**Excerpted passage**
============================================================

Graph2Font RLE

glurk · September 17, 2021

So I had a few K of data, a font and some G2F screen data, and noticed it had lots of repeated runs interspersed with sequential runs of bytes. So I made this RLE decoder for it, and saved about 32% (on this particular data). Maybe someone will find it useful. It doesn't handle runs of non-repeated, non-sequential data, as I didn't have many. So it was sort of purpose-built. Uses 5 zero page locations.

Quote

RLEDECOMP       SUBROUTINE

                 ldy   #1
                 lda   (src_addr),Y     ; load the data byte first
                 pha                      ; and push it
                 dey
                 sty    temp               ; disable the incrementer
                 lda   (src_addr),Y    ; get the command
                 bne   .ahead3
                 pla                         ; pop 'A' and then,
                 rts                         ; exit when CMD is $00
.ahead3   asl
                 bcc   .ahead2        ; if high bit set,
                 inc    temp            ; enable the incrementer
.ahead2     lsr
                 tax
                 pla                        ; pop the data byte
.rle1          sta   (dst_addr),Y
                ;clc                        ; unneeded I guess??
                 adc    temp           ; add the increment
                 inc    dst_addr
                 bne   .ahead1
                 inc    dst_addr+1
.ahead1     dex
                bne   .rle1
                ;clc                        ; apparently unneeded also?

============================================================

**Data lines**
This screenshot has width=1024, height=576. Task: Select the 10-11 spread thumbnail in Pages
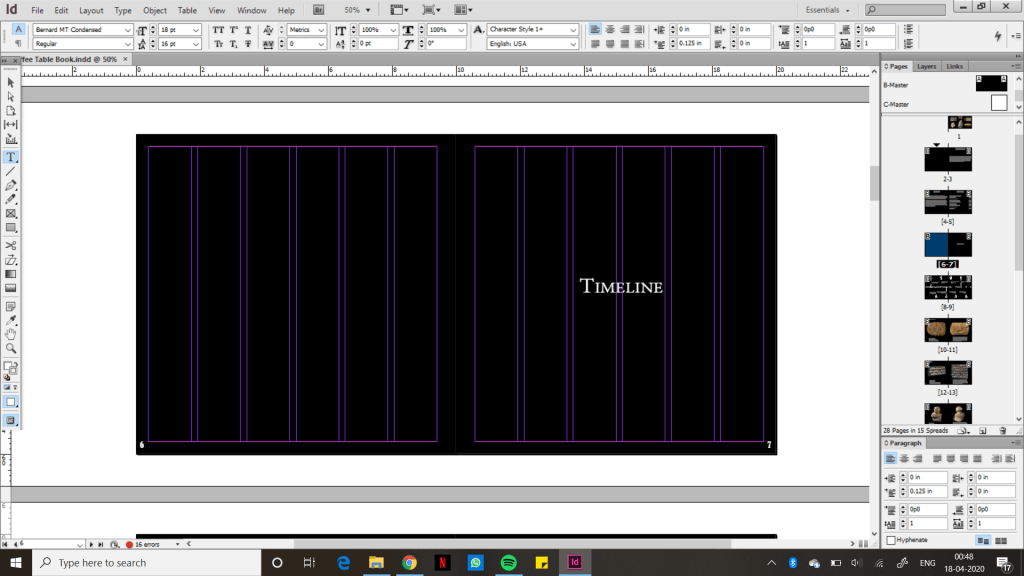pyautogui.click(x=948, y=331)
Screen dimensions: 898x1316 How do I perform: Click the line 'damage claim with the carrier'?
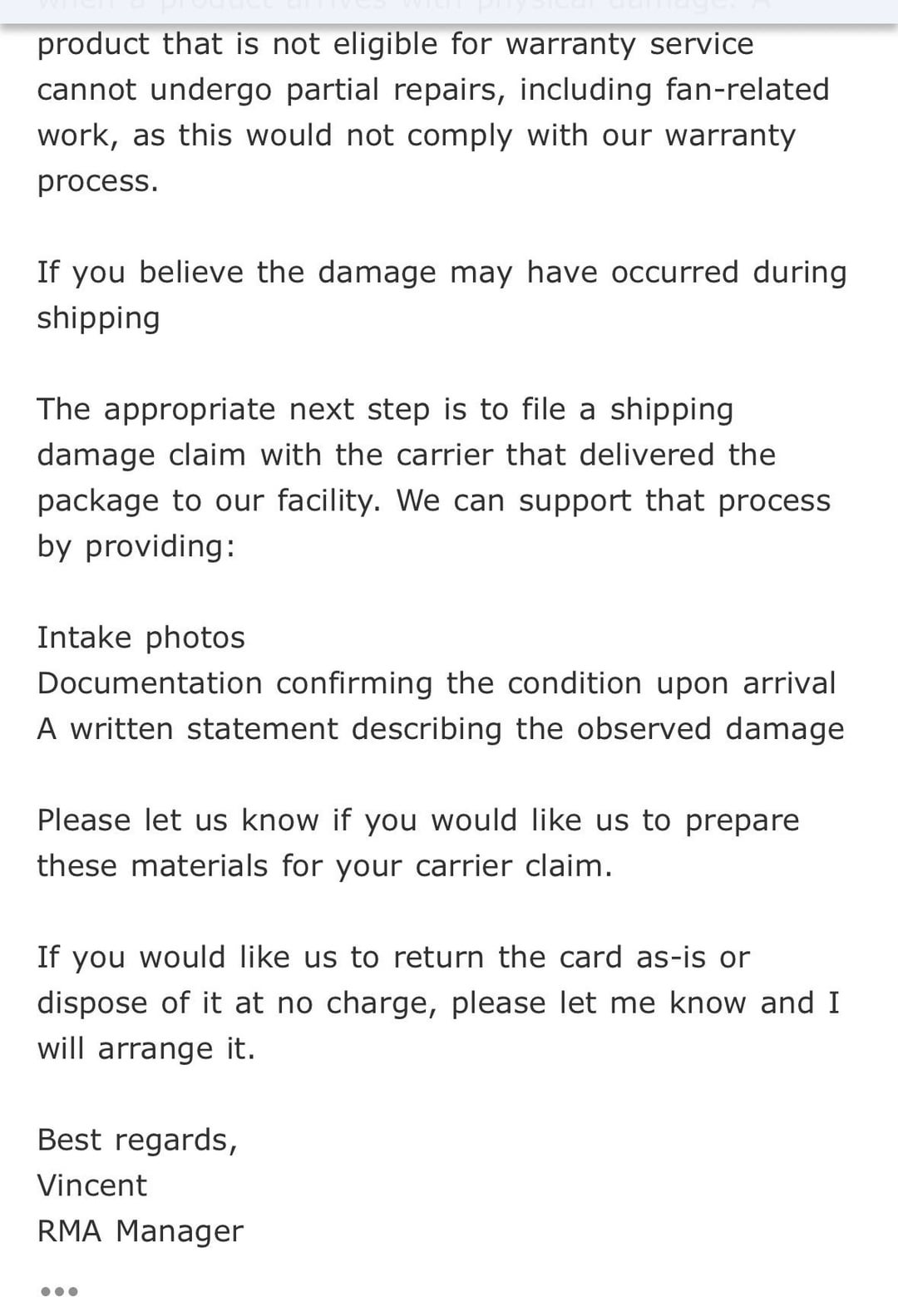point(407,455)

============================================================

**Requirement 1**
Reproduce the part of the Graph2Font RLE post starting with "glurk · September" and going on through "zero page locations.".
**Requirement 2**
According to the Graph2Font RLE post, why does the decoder not handle runs of data that are neither repeated nor sequential? Answer in one to three sentences.
The data bear no relation to the Graph2Font RLE post.

**Complete response 1**
glurk · September 17, 2021

So I had a few K of data, a font and some G2F screen data, and noticed it had lots of repeated runs interspersed with sequential runs of bytes. So I made this RLE decoder for it, and saved about 32% (on this particular data). Maybe someone will find it useful. It doesn't handle runs of non-repeated, non-sequential data, as I didn't have many. So it was sort of purpose-built. Uses 5 zero page locations.

**Complete response 2**
The author's data contained few such runs. The decoder was therefore built for that particular data and does not cover them.